Agent-as-a-Router: Agentic Model Routing for Coding Tasks
Researchers propose Agent-as-a-Router, a framework that dynamically routes coding tasks to the most suitable LLM among multiple providers by accumulating execution-grounded experience during deployment. The approach, instantiated as ACRouter, demonstrates 15.3% performance gains over static routers and introduces CodeRouterBench, a benchmark with ~10K tasks from 8 frontier LLMs, addressing the critical need for intelligent model selection in multi-provider environments.
The proliferation of specialized large language models has created a practical problem: determining which model to use for which task. While existing routers treat this as a static classification challenge, researchers have identified the core limitation as information deficit—routers lack sufficient execution data to make optimal decisions. This research advances the field by treating routing as a dynamic process where feedback from actual task execution continuously improves routing decisions.
The 15.3% relative performance gain from dimension-level performance statistics reveals that even simple augmentation of baseline routers with historical data yields significant improvements. This finding establishes a baseline for understanding what performance gaps exist and where agentic approaches can add value. The C-A-F loop (Context-Action-Feedback-Context) formalization treats routing not as a one-time decision but as an ongoing optimization problem, mirroring how human developers choose tools based on accumulated experience.
For practitioners deploying multiple LLMs across different use cases, this framework addresses real operational challenges: cost optimization and performance maximization. Organizations using models from different providers can now leverage execution history to make smarter allocation decisions without manual configuration. The CodeRouterBench benchmark enables standardized comparison of routing strategies, moving the field from anecdotal evidence to empirical measurement.

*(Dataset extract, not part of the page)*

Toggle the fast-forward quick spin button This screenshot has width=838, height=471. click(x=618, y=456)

The generalization to out-of-distribution tasks suggests the framework captures something fundamental about model strengths rather than overfitting to specific task patterns. Future work likely involves extending this to non-coding domains and integrating emerging models into routing decisions without full retraining.

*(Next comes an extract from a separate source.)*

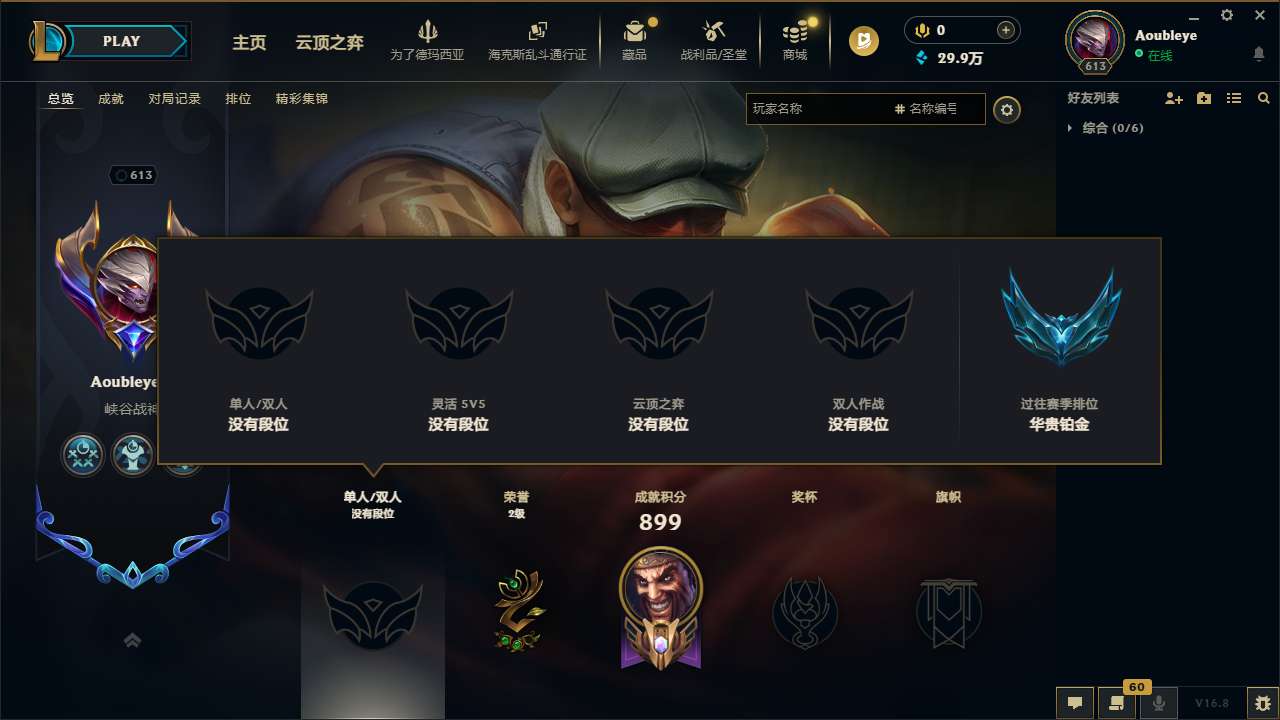Open the 海克斯乱斗通行证 pass icon
Screen dimensions: 1280x720
[x=537, y=40]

- →Agent-as-a-Router achieves 15.3% relative performance improvement over static routers using dimension-level performance statistics.
- →The C-A-F loop framework transforms routing from static classification into a dynamic, experience-accumulating optimization process.
- →CodeRouterBench provides standardized evaluation across 8 frontier LLMs with ~10K task instances for regret-based router comparison.
- →ACRouter successfully generalizes to out-of-distribution tasks, demonstrating the framework closes information gaps through execution-grounded learning.
- →Multi-provider LLM deployments can reduce costs and improve performance through intelligent task-to-model routing based on accumulated execution data.